Open LyndonFan opened 1 year ago

LyndonFan commented 1 year ago

Missing functionality

I often encounter product data, which are grouped and categorised in different ways. Having found the library recently and wanting to use it, I would like to quickly see how these categories interact with each other.

I think this would be useful for datasets which can be grouped in different ways. e.g. For the titanic dataset, we can look at the gender of passengers and whether they survived. Another example is for a dataset of products, we may want to look at how the distribution of sales varies for products in different categories.

Proposed feature

In the interaction section of the report, we can allow categorical variables to be chosen alongside continous variables, with new types of plots as such:

Alternatives considered

The correlations do provide some indication about how the categories overlap but it does not always suffice.

Additional context

I am happy to work on the implementation of this feature.

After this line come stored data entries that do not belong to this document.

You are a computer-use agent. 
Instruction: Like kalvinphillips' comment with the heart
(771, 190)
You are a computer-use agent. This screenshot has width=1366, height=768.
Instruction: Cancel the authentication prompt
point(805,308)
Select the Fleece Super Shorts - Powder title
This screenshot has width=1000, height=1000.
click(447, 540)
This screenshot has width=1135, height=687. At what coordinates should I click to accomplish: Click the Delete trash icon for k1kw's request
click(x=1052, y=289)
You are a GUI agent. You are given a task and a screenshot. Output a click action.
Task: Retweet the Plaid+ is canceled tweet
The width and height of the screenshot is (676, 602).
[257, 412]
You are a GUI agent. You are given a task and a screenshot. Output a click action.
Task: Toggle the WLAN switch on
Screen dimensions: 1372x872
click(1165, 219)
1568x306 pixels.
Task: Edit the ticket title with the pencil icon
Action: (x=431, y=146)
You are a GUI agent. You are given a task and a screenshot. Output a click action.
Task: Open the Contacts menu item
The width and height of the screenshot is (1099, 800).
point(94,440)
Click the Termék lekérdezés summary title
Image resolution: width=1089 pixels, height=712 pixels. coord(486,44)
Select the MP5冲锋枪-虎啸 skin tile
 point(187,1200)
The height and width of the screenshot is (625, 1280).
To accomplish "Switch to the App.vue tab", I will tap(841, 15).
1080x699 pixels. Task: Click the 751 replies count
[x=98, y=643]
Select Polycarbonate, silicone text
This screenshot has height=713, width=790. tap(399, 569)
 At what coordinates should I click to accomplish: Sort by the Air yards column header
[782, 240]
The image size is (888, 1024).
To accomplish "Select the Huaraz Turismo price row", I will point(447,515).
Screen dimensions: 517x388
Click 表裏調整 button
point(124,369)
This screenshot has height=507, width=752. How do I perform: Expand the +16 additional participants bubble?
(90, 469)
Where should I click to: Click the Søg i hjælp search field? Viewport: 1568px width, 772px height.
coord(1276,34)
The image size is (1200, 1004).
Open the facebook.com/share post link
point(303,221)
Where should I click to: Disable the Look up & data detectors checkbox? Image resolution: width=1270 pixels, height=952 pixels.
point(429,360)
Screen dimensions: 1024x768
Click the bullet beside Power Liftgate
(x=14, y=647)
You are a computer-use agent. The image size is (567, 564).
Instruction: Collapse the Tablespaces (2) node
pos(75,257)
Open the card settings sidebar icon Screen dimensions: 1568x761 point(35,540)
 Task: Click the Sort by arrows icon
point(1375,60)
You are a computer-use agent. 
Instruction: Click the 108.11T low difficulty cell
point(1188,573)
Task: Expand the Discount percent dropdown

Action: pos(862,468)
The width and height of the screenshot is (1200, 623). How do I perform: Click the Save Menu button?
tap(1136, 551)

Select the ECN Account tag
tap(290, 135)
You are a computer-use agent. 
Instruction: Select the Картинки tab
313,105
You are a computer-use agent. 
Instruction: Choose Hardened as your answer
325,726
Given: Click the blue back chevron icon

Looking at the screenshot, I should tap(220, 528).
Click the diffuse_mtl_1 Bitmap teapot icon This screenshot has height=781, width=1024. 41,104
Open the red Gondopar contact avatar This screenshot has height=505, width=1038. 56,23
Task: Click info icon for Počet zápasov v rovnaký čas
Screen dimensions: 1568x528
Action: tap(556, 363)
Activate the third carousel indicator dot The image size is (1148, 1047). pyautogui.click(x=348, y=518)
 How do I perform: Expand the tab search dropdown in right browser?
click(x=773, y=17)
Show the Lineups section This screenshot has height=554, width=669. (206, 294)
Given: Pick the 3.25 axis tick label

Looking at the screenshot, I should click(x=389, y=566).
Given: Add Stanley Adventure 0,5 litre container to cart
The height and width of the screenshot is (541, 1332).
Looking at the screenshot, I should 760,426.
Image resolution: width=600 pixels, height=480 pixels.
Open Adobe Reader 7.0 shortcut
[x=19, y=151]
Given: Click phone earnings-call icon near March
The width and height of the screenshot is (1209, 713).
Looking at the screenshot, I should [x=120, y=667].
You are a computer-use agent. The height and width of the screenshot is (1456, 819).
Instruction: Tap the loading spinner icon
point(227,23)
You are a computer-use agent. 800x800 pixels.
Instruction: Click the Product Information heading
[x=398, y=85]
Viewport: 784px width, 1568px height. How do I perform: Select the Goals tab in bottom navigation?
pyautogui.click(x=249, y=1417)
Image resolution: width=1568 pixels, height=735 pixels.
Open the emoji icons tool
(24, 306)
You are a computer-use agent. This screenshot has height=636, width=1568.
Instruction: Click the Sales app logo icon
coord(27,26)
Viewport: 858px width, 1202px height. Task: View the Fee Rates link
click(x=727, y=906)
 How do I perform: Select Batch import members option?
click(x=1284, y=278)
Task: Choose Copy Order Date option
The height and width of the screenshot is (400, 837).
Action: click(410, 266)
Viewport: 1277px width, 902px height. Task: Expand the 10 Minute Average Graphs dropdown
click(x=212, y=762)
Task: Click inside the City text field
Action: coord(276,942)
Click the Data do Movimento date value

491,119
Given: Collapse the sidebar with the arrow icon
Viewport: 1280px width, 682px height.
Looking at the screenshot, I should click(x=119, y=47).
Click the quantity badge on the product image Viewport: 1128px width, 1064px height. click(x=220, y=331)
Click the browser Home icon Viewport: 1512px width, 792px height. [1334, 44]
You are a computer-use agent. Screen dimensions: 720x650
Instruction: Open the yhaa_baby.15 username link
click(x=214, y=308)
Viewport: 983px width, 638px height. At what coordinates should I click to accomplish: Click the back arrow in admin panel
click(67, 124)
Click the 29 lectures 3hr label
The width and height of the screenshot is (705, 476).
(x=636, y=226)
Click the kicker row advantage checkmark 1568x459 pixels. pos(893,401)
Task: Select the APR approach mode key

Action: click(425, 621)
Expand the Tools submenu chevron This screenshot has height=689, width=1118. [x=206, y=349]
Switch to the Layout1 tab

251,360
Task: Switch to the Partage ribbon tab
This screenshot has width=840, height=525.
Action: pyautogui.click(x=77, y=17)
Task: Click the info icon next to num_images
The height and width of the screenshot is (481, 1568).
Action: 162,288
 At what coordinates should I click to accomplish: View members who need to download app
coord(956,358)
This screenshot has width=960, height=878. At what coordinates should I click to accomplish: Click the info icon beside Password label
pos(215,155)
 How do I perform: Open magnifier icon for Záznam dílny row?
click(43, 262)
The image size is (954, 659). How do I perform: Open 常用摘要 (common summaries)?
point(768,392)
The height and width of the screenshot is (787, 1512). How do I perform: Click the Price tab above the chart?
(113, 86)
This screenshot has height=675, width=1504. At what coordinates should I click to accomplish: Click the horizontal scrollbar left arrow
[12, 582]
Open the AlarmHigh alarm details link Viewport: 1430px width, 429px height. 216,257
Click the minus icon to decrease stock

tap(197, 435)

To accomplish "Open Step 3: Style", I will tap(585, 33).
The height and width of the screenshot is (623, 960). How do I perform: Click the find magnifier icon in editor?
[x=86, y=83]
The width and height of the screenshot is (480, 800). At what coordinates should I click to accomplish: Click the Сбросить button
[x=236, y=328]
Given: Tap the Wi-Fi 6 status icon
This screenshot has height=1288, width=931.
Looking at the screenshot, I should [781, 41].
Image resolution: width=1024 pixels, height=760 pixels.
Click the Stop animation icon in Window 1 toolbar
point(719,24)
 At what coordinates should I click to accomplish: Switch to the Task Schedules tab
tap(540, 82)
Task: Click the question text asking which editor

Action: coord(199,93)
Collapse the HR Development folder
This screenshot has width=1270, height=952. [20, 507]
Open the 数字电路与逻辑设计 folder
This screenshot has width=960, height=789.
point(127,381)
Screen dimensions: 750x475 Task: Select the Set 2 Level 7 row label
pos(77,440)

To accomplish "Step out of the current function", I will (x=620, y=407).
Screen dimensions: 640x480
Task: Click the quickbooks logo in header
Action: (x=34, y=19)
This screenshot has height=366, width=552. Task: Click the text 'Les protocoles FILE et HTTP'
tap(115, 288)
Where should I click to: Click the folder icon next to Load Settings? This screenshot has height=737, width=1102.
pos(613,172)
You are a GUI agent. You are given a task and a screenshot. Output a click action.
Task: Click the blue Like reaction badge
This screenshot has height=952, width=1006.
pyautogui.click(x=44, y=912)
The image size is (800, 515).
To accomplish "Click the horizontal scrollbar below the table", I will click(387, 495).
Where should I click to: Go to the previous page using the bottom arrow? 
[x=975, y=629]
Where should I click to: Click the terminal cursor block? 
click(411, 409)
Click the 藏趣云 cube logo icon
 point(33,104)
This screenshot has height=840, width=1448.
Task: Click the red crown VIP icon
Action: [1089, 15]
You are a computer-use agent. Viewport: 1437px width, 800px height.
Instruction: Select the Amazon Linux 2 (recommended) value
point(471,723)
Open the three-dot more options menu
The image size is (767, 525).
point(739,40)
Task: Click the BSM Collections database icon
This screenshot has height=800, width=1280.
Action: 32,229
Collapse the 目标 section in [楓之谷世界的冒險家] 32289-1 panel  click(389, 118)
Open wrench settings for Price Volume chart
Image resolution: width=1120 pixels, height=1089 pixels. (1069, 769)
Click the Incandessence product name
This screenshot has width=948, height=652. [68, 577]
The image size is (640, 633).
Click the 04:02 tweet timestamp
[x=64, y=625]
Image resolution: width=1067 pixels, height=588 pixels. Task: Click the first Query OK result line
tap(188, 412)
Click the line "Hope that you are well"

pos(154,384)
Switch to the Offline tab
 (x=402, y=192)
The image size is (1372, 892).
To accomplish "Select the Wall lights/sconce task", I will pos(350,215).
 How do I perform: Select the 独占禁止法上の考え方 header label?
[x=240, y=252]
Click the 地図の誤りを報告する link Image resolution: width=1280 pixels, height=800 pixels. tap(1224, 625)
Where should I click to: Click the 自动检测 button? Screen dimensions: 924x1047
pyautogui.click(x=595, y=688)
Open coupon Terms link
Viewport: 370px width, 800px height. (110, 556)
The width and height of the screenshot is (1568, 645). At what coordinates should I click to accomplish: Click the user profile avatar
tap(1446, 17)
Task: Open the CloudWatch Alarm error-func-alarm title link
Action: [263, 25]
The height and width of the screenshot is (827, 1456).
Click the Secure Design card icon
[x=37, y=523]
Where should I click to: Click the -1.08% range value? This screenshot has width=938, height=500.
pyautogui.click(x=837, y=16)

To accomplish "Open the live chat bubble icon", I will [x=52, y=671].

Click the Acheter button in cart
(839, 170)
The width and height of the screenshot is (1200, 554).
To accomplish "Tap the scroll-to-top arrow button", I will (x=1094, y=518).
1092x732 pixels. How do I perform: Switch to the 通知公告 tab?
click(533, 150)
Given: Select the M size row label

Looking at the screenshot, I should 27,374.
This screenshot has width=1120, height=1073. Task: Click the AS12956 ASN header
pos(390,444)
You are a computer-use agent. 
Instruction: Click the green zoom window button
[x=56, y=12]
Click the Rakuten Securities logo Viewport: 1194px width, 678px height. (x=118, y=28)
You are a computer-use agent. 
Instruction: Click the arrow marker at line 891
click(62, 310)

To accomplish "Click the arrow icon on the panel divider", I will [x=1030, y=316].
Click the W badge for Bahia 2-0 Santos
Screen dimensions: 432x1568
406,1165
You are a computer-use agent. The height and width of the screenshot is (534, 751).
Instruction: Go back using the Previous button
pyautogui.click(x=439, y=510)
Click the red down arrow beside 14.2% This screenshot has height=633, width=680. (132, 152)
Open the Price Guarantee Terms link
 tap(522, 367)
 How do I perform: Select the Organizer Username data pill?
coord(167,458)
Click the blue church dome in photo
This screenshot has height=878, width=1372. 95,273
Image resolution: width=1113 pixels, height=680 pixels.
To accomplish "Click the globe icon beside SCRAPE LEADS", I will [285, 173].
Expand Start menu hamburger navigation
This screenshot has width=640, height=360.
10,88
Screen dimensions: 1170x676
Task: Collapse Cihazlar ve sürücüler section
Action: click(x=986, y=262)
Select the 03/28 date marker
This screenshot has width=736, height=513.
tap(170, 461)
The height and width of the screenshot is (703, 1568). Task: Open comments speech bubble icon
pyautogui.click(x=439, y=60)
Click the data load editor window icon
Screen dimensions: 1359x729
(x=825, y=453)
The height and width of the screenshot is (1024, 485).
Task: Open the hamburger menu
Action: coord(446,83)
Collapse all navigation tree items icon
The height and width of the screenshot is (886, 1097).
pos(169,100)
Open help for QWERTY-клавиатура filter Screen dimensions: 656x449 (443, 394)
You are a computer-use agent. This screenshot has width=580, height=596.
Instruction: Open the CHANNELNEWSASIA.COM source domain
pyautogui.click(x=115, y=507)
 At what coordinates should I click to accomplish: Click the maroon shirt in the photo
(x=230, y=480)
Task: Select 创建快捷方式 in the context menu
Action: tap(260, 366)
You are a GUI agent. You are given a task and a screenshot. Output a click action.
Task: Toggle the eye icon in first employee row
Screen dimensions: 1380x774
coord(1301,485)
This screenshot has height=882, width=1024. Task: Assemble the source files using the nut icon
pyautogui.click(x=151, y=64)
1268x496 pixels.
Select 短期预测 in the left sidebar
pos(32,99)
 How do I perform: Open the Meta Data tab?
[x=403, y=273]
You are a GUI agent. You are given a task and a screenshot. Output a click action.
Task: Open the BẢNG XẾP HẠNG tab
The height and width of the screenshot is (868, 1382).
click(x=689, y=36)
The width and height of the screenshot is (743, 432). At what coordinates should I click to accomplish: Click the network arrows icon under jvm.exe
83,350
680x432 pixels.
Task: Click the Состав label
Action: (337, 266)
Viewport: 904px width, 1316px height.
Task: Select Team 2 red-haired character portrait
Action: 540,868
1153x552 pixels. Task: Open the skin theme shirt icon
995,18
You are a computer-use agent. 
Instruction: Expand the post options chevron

fabclmnt commented 1 year ago

Hi @LyndonFan, definitely this something missing. We would be happy to have your contribution with the development of this feature.

aquemy commented 1 year ago

Hi @LyndonFan,

This would be very useful. However, note that with high cardinality variables, it might be difficult to visualize a heatmap of frequency. How would you solve this problem?

Would you consider something like Weight of Evidence and Information Value for instance? Low and high WoE and IV could be displayed as it is mostly what we are interested in I suppose.